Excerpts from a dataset
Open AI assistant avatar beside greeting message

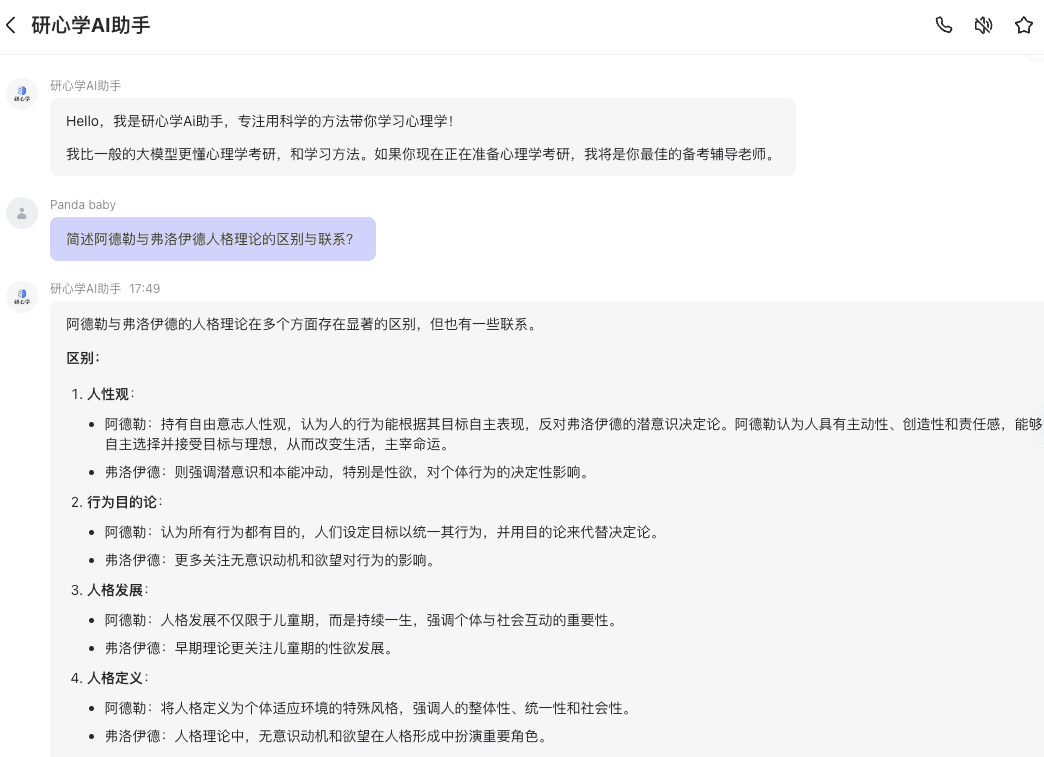point(22,94)
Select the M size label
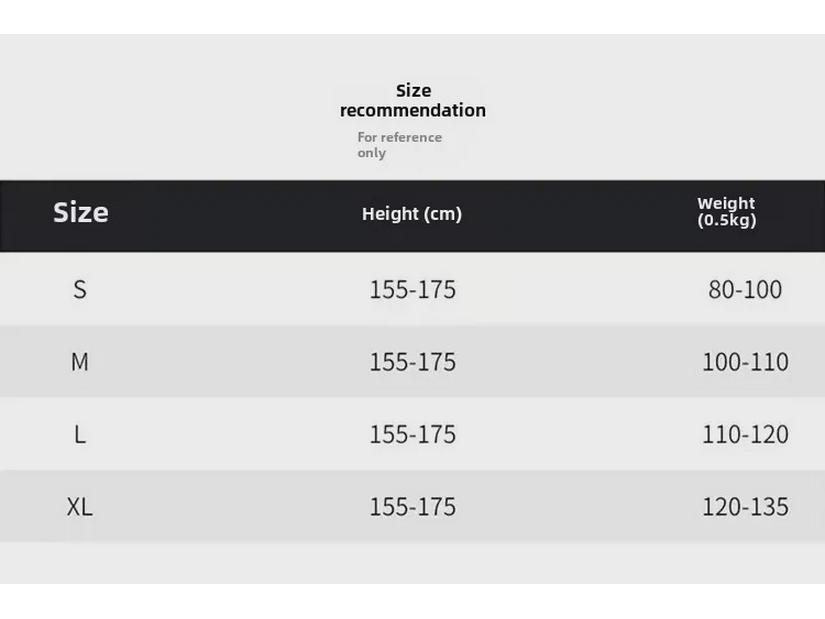This screenshot has height=619, width=825. tap(80, 362)
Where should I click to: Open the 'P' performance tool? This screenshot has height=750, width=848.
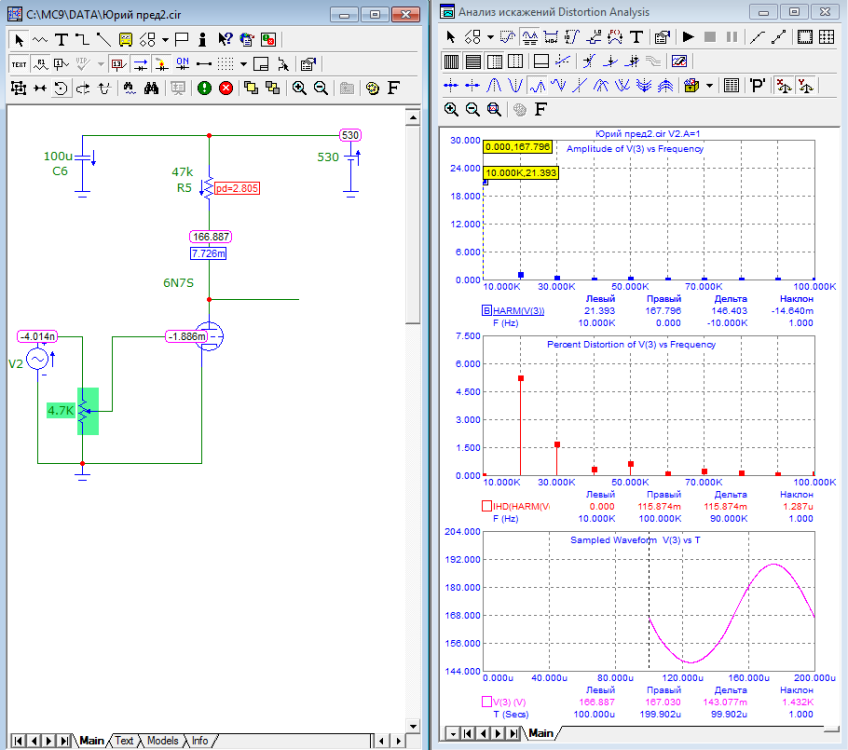(757, 85)
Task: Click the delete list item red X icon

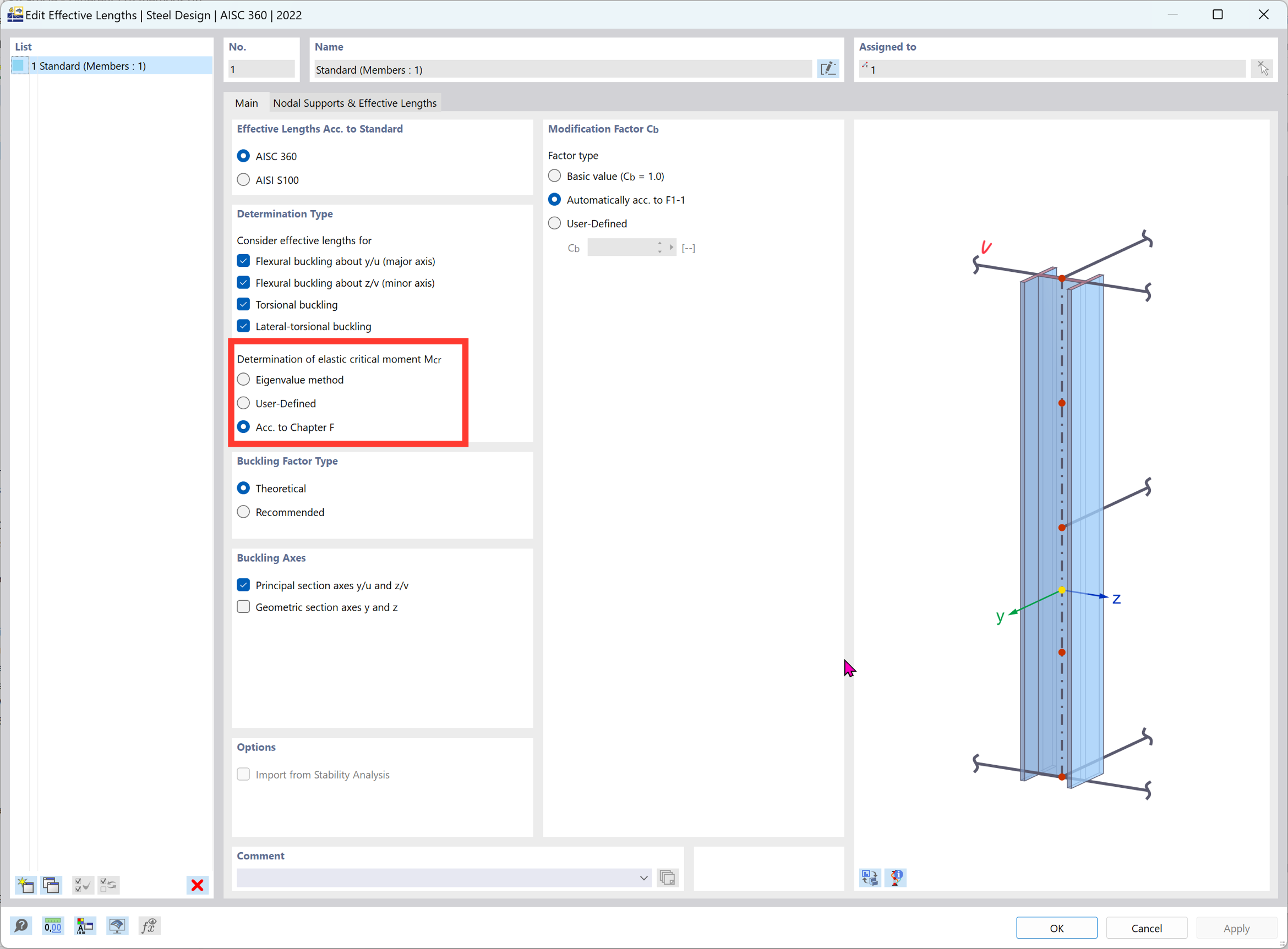Action: (x=197, y=885)
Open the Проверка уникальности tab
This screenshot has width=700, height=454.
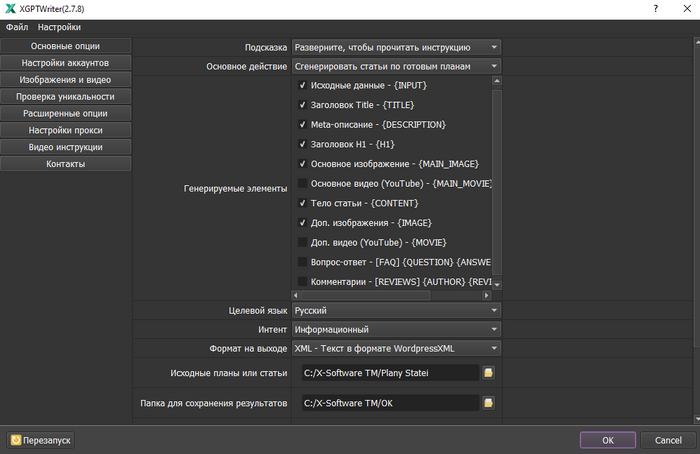(65, 97)
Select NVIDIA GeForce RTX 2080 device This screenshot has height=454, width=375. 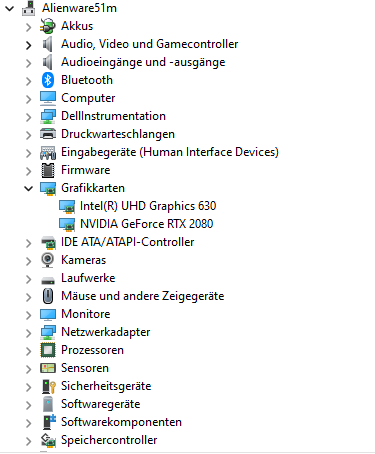pyautogui.click(x=147, y=224)
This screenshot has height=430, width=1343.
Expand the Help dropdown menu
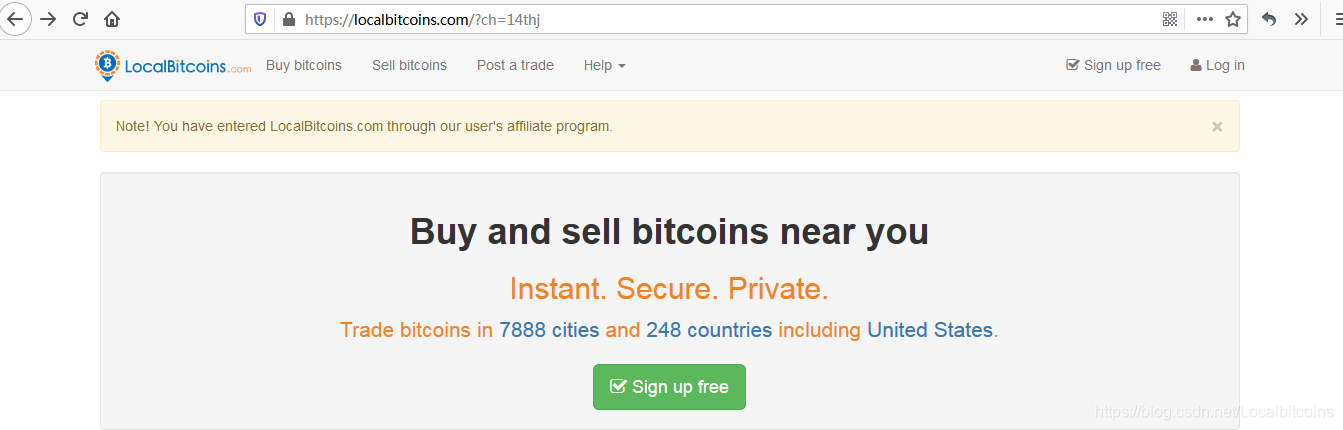click(x=604, y=65)
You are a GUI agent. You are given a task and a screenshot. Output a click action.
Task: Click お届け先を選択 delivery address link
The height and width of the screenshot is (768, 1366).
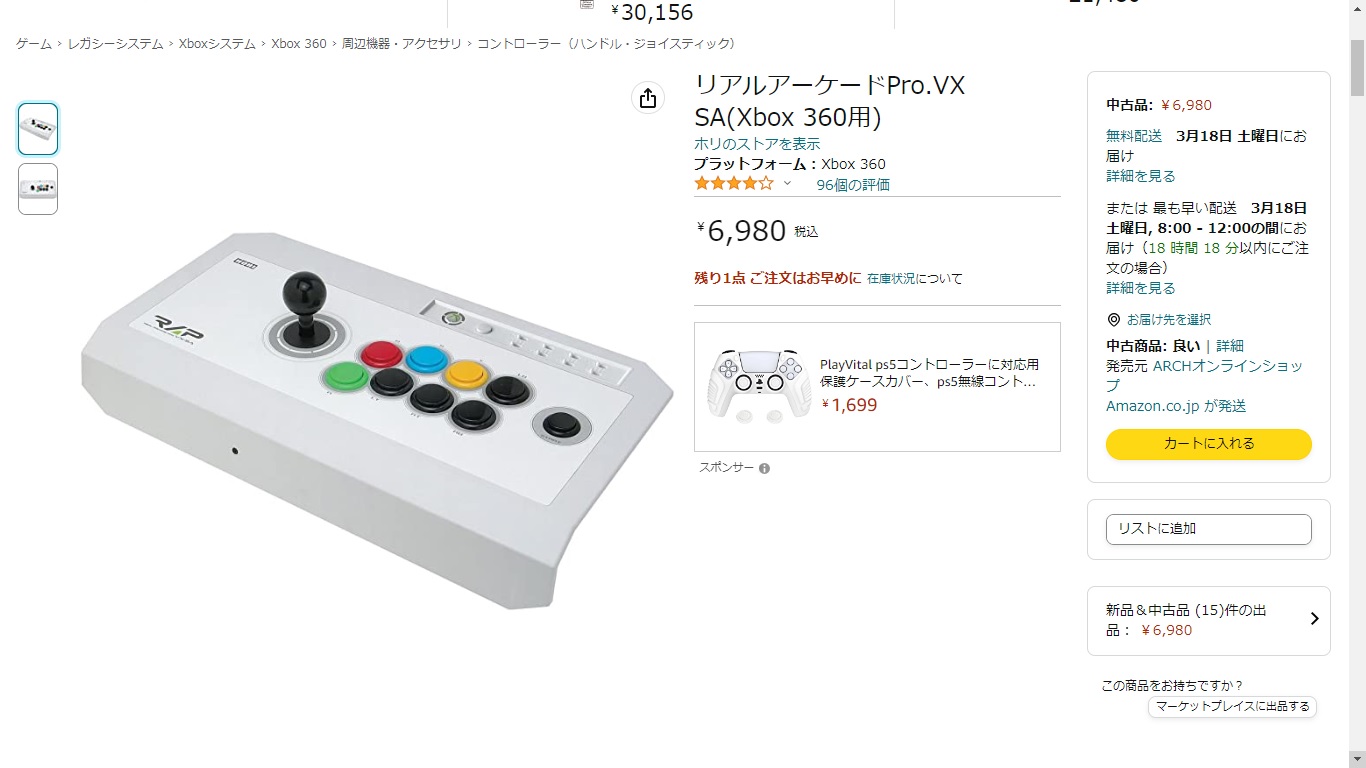pos(1168,320)
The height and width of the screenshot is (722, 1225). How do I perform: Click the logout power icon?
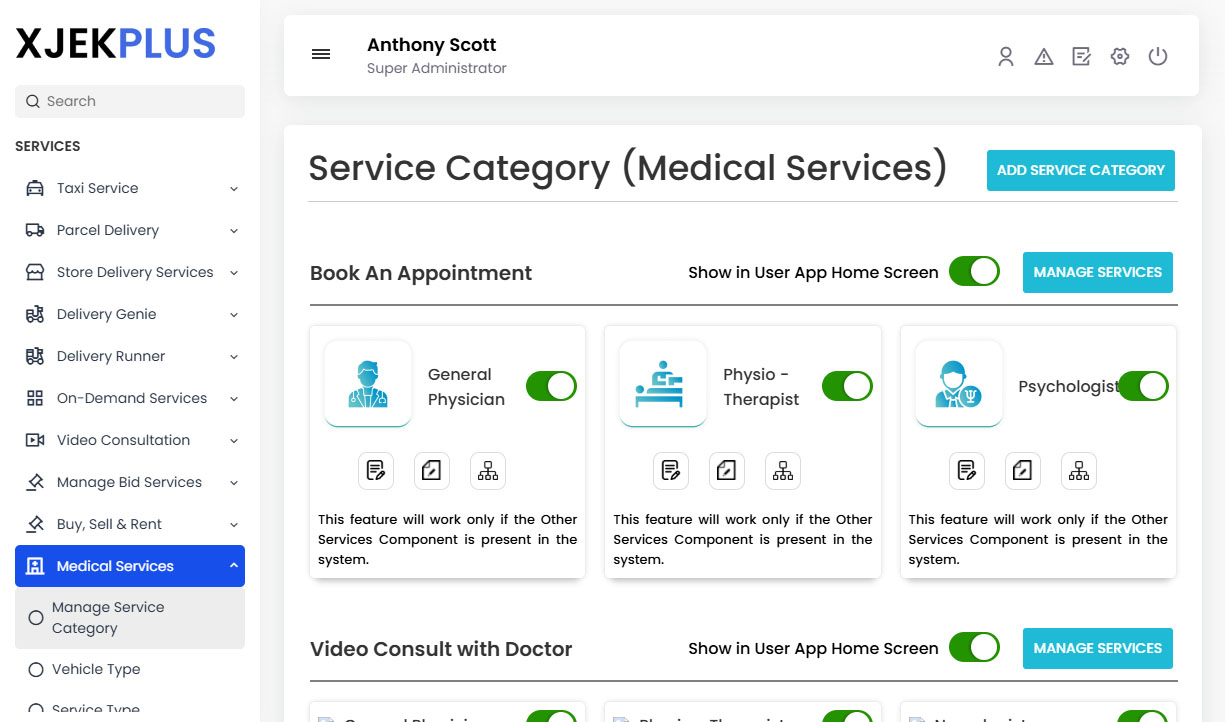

▶ **Exercise prompt**:
With the pictures left out, please output each line from the one containing "Task: Click お届け先を選択 delivery address link" through the end of the entries, exactly as it is.

▶ **Response area**:
Task: Click お届け先を選択 delivery address link
The height and width of the screenshot is (768, 1366).
pos(1168,320)
The height and width of the screenshot is (722, 1225). How do I perform: Click the logout power icon?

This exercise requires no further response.